This means you can kiss your "jobless recovery" goodby.
Temp Hiring Signals Economic Recovery 01.19.04, 9:43 PM ET FORBES
When a struggling North Carolina furniture company informed Larry Nunley that its factories would stay open on Thanksgiving, he was pleased. His AccuForce Staffing, based in Tennessee, provides the manufacturer with temporary workers.
Nunley's windfall may offer the rest of us a reason to give thanks as well. Demand for temps--particularly in the manufacturing sector--has long been considered an economic bellwether. The theory is that once manufacturers sell the inventory they accumulated during the downturn, they tap additional manpower to make more products, and then hire people to market and sell them. Nunley saw a similar surge in demand in 1992, a full year and a half before then-President Clinton declared the economy on a path to recovery. "It smells awfully familiar," he says.
Othon Herrera, CEO of Talent Tree, a Houston-based temp firm, is more cautiously optimistic. Though sales are coming in "fits and starts," Herrera notes that clients--who make everything from fine crystal to boat engines--are planning temp orders six months out instead of on a week-by-week basis.

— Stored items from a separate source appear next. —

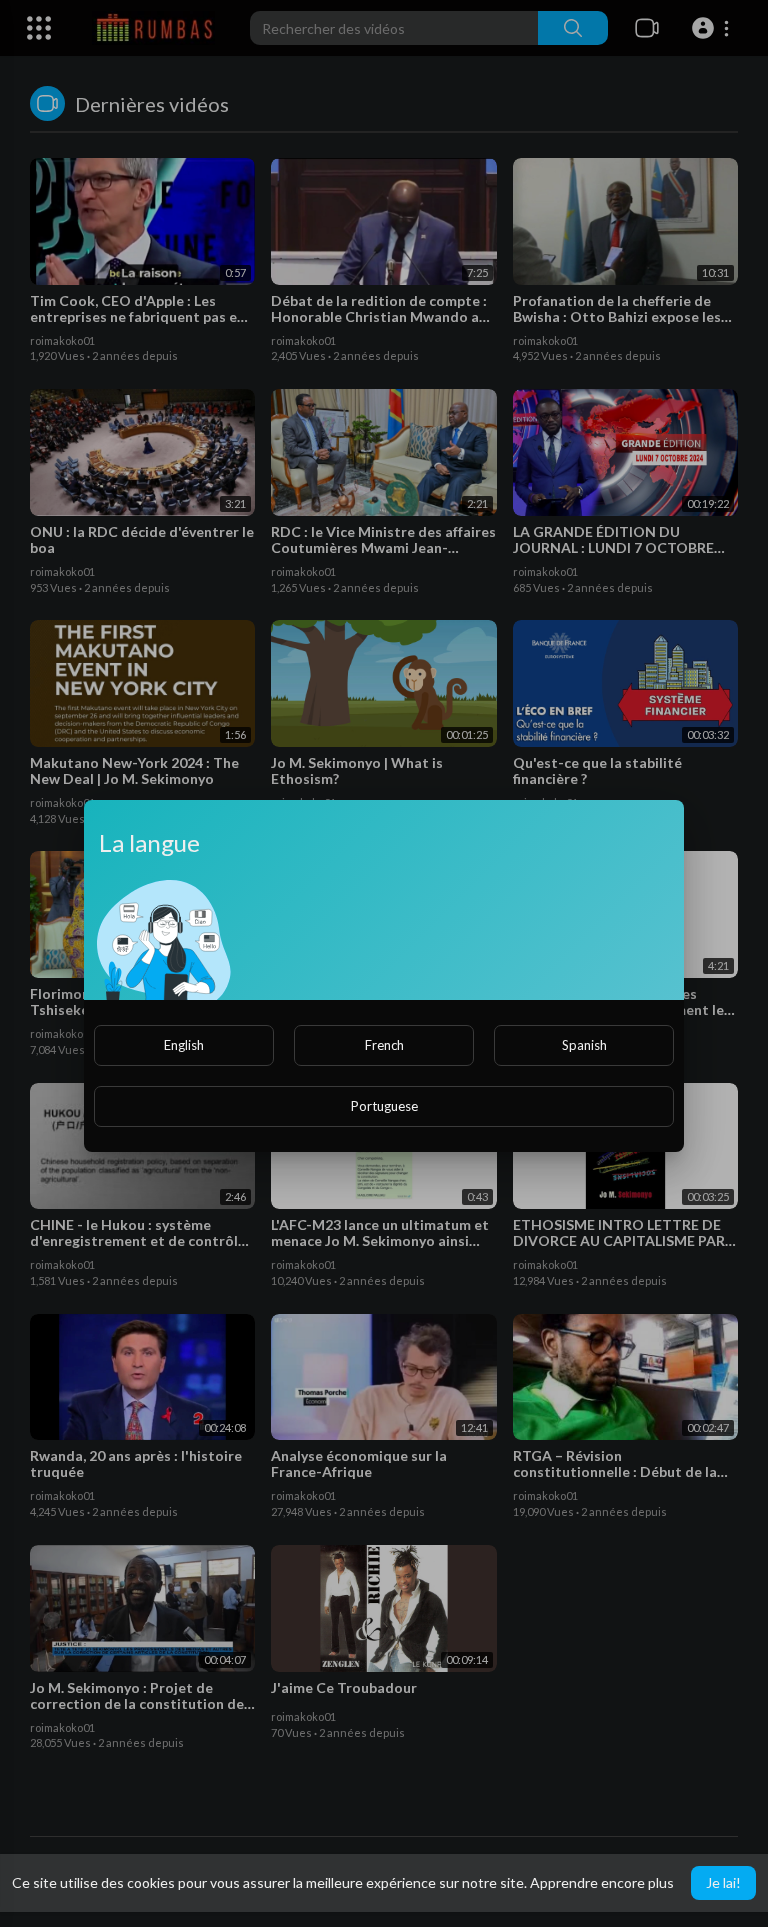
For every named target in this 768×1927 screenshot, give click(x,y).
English (184, 1045)
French (384, 1045)
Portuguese (384, 1106)
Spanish (584, 1045)
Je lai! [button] (723, 1882)
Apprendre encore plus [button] (602, 1882)
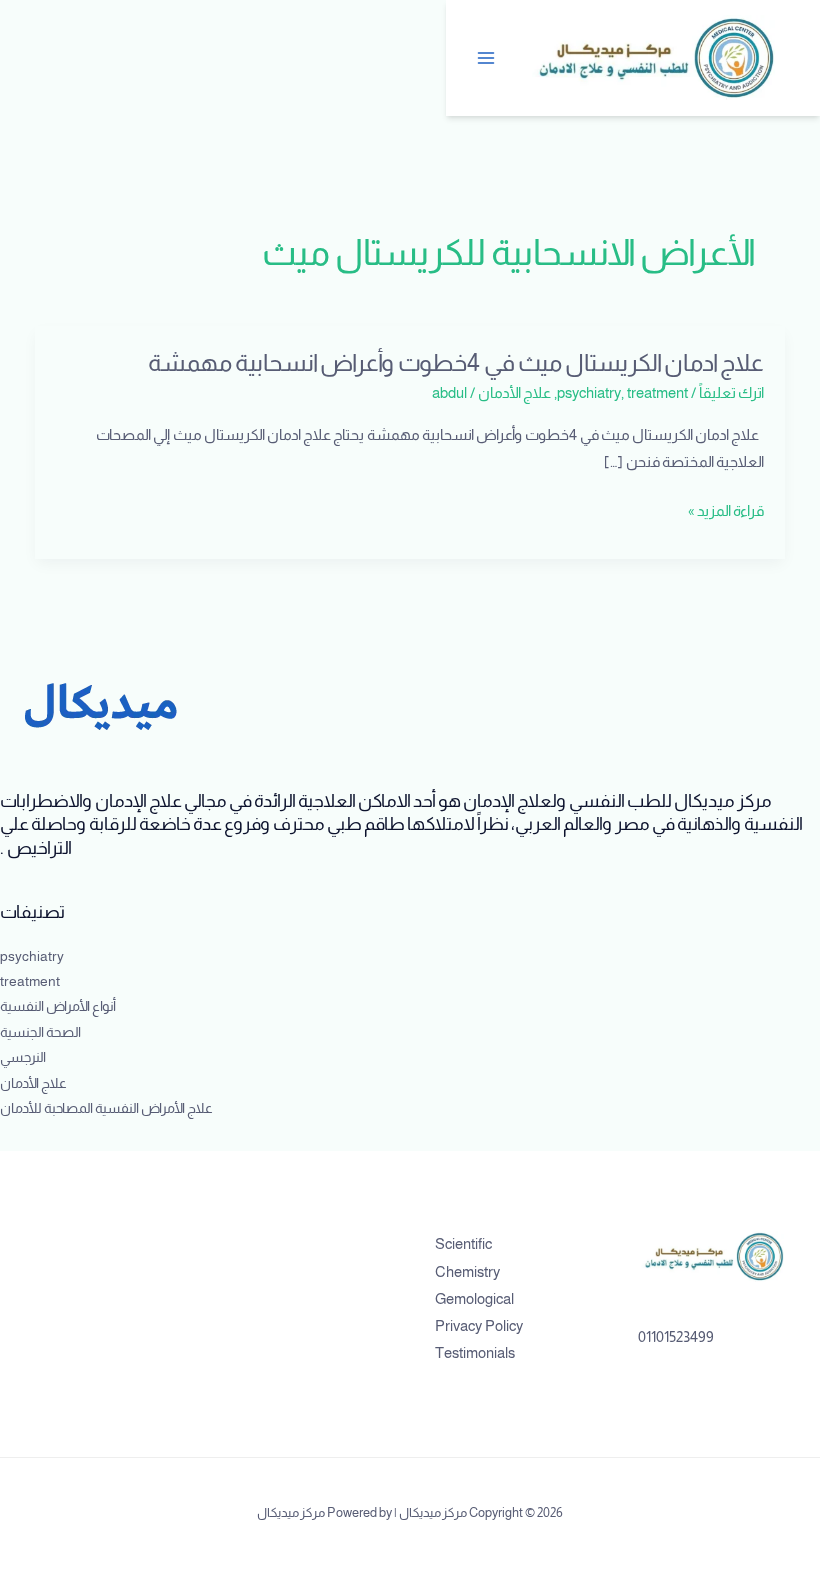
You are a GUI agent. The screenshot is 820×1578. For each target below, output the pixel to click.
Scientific (463, 1244)
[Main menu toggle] (487, 58)
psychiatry (589, 393)
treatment (657, 393)
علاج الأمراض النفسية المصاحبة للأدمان (106, 1108)
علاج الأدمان (514, 393)
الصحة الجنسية (40, 1032)
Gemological (474, 1299)
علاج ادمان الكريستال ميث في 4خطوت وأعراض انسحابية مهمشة (456, 363)
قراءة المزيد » (726, 511)
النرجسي (23, 1057)
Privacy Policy (479, 1326)
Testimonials (475, 1353)
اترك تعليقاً (731, 393)
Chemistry (467, 1272)
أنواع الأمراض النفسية (58, 1006)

If these patterns hold, staffing firms could log double-digit revenue growth this year, says Barry Asin, of Staffing Industry Analysts, a research firm in Los Altos, Calif. As for a broader recovery, "There's no perfect correlation," says Asin, "but it's a good sign."

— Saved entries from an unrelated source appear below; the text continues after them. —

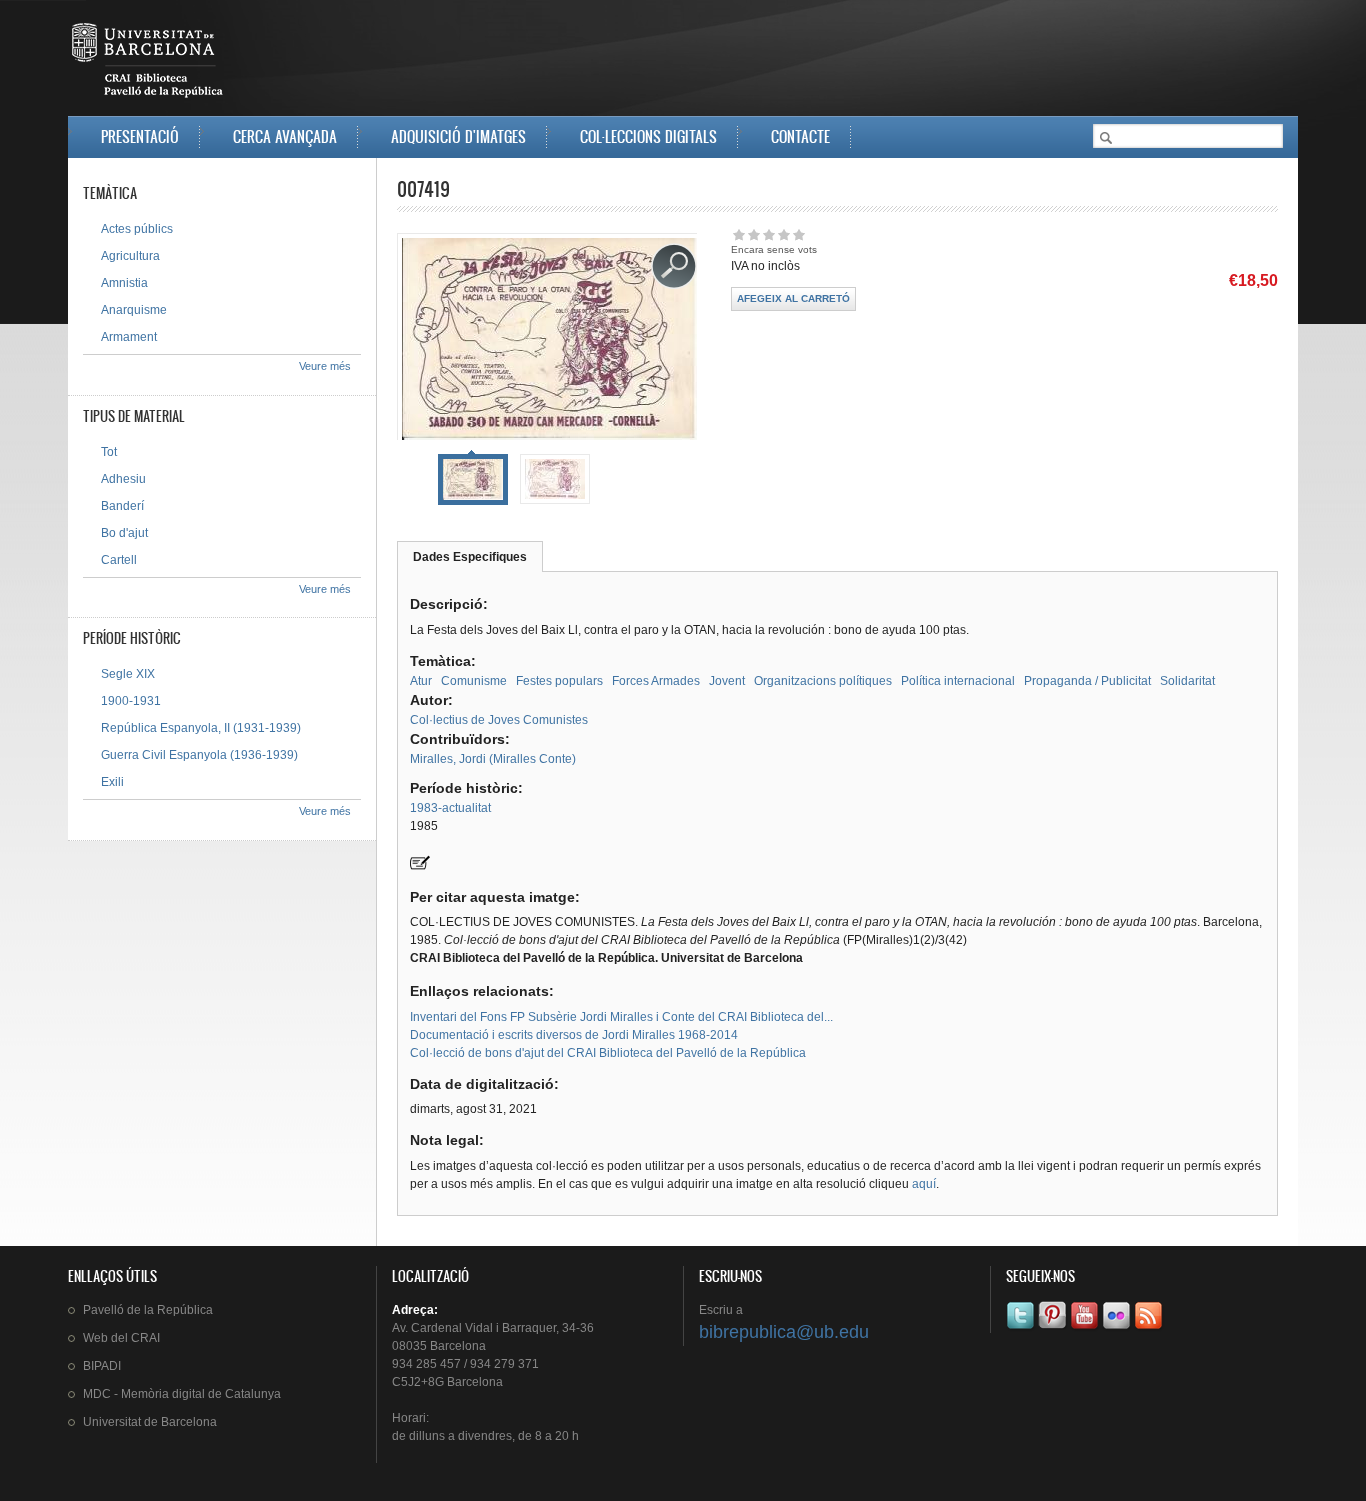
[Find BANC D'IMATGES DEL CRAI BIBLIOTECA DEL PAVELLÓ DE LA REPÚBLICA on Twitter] (1022, 1329)
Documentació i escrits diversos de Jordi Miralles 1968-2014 (574, 1035)
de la (148, 1310)
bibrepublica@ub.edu (784, 1332)
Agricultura (130, 256)
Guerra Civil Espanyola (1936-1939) (199, 755)
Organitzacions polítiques (823, 681)
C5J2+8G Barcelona (447, 1382)
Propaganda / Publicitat (1087, 681)
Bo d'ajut (124, 533)
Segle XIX (128, 674)
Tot (109, 452)
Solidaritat (1187, 681)
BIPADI (102, 1366)
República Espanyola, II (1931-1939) (201, 728)
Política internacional (958, 681)
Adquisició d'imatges (458, 136)
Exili (112, 782)
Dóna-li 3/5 (768, 234)
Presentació (140, 136)
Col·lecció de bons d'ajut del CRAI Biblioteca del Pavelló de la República (608, 1053)
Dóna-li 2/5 (753, 234)
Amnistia (124, 283)
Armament (129, 337)
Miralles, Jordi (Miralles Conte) (493, 759)
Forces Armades (656, 681)
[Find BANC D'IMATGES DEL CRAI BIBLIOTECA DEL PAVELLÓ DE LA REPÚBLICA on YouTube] (1086, 1329)
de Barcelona (150, 1422)
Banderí (122, 506)
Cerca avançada (285, 136)
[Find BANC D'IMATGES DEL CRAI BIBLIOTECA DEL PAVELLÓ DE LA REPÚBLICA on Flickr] (1118, 1329)
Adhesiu (123, 479)
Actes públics (137, 229)
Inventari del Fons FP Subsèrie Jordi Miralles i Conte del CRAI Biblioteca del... (621, 1017)
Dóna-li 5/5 (798, 234)
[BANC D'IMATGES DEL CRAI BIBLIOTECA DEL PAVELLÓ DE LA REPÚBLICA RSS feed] (1150, 1329)
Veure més (325, 366)
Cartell (119, 560)
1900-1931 (131, 701)
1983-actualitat (450, 808)
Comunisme (474, 681)
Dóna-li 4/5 (783, 234)
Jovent (727, 681)
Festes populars (559, 681)
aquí (924, 1184)
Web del (121, 1338)
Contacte (800, 136)
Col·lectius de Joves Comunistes (499, 720)
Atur (421, 681)
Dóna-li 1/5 (738, 234)
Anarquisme (134, 310)
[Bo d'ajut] (420, 866)
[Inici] (149, 64)
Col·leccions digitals (648, 136)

Business Week had a story about this trend two weeks ago, calling the increased hiring of temps :the leading edge of a classic jobs recovery."

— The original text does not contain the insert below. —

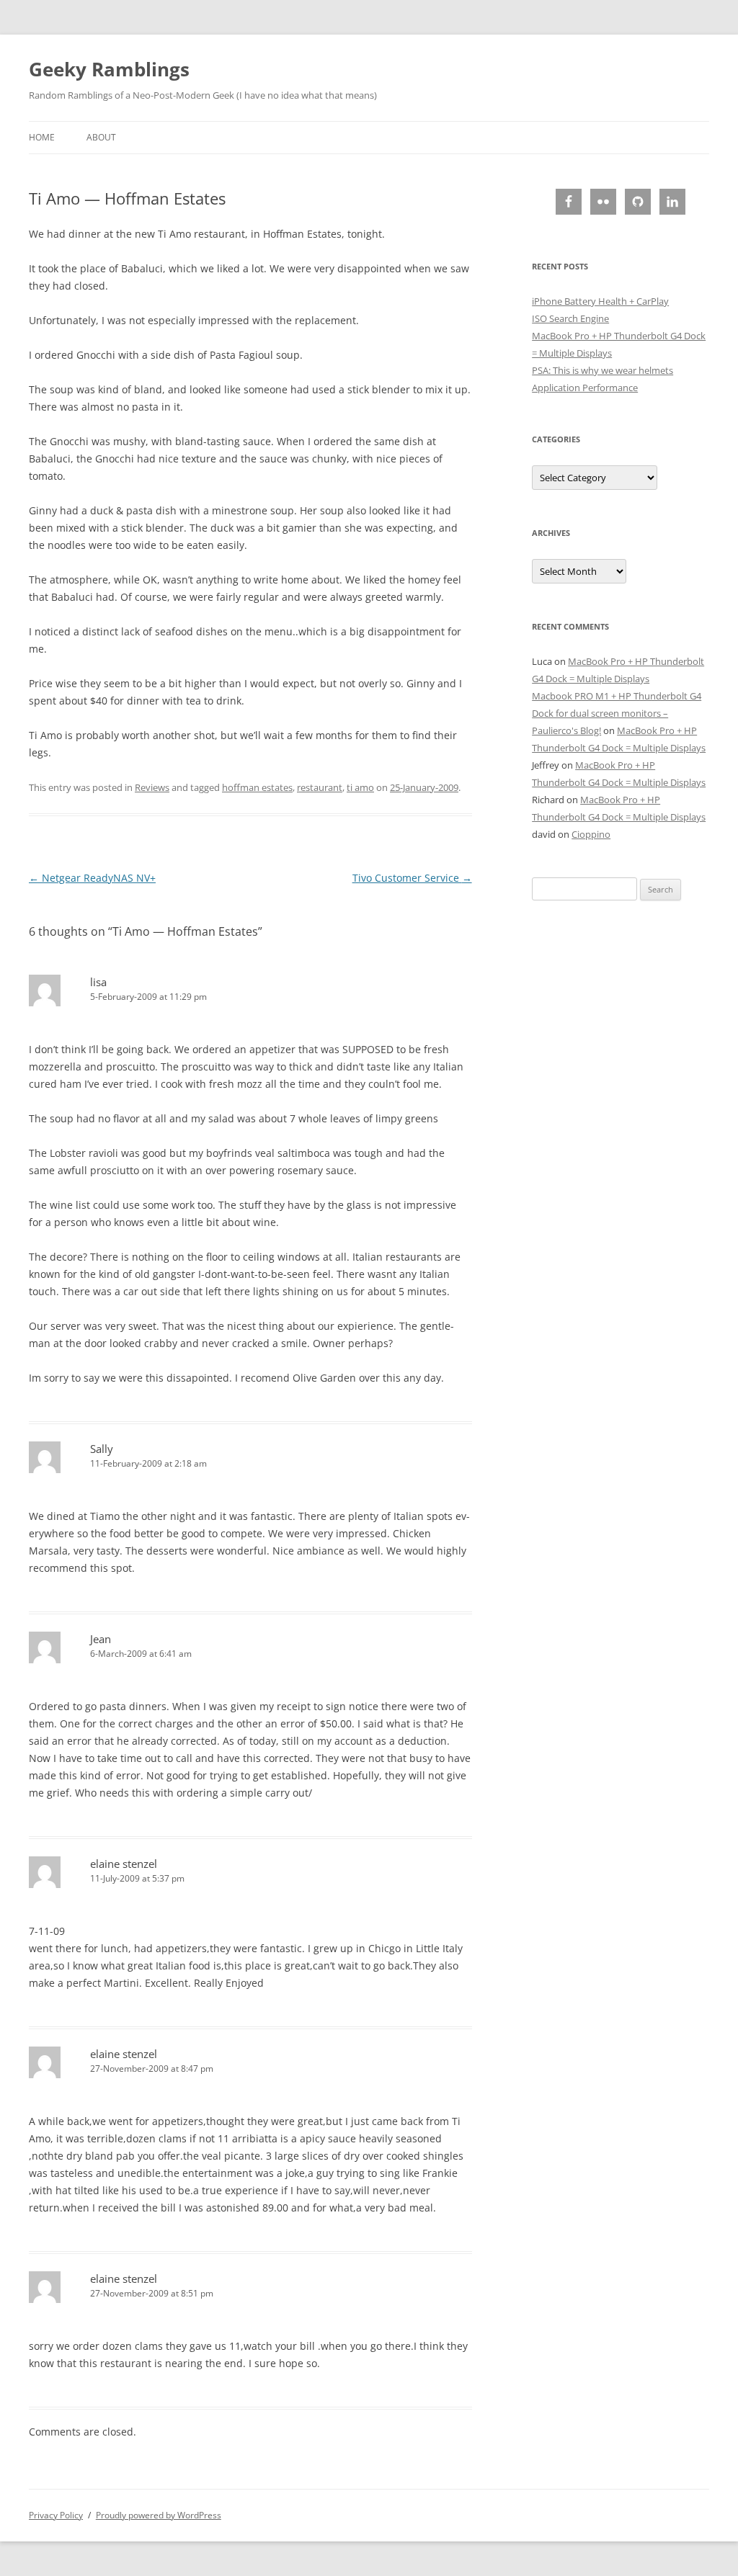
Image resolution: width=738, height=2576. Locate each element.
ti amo (360, 787)
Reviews (152, 787)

Research by Daniel Sullivan, a senior economist at the Federal Reserve Bank of Chicago, and others shows that an uptick in temp jobs precedes an increase in overall employment by three to six months. And with temp jobs beginning to grow last May, sure enough, total nonfarm payrolls began to inch up in September.
The fact that temp employment has picked up since bodes well for more jobs overall in 2004. The temp-job total rose nearly 8% from April through November, when it hit 2.3 million, and could rise 6% to 7% in 2004, estimates the Harris Nesbitt Gerard brokerage firm. Forecasters at Economy.com say that overall payrolls could grow at a rate of 150,000 to 175,000 a month by summer, vs. an average of roughly 100,000 in recent months. "We're on the right track," says Brian Nottage, a senior economist at the West Chester (Pa.) consulting firm.